- **Exercise aim**
Edit the data from the line with "This screenshot has width=423, height=354." up to and including the line with "Action: (x=85, y=29)", changing "icon" to "button" and keeping everything else the same. Give back only those lines.

- **Dataset rows**
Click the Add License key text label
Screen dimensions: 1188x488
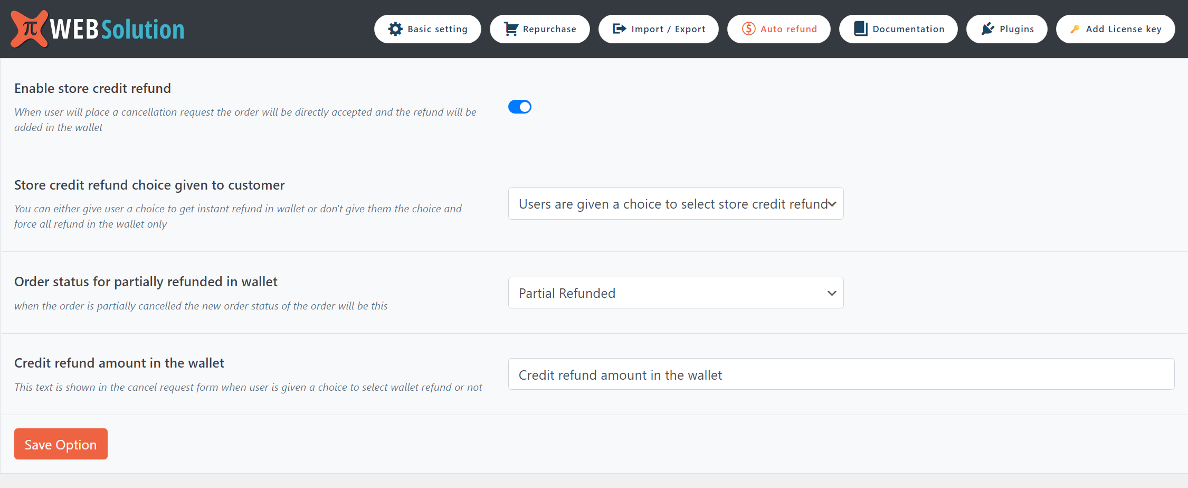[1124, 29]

---

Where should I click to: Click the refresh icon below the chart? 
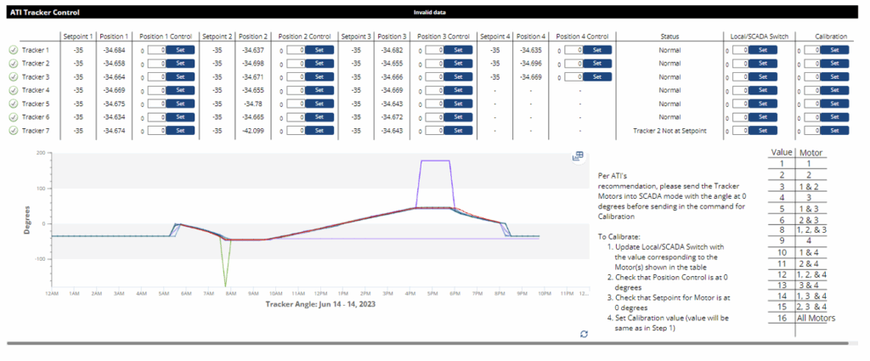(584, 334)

---

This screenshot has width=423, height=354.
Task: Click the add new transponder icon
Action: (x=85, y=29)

- **Final answer**
This screenshot has width=423, height=354.
Task: Click the add new transponder button
Action: (x=85, y=29)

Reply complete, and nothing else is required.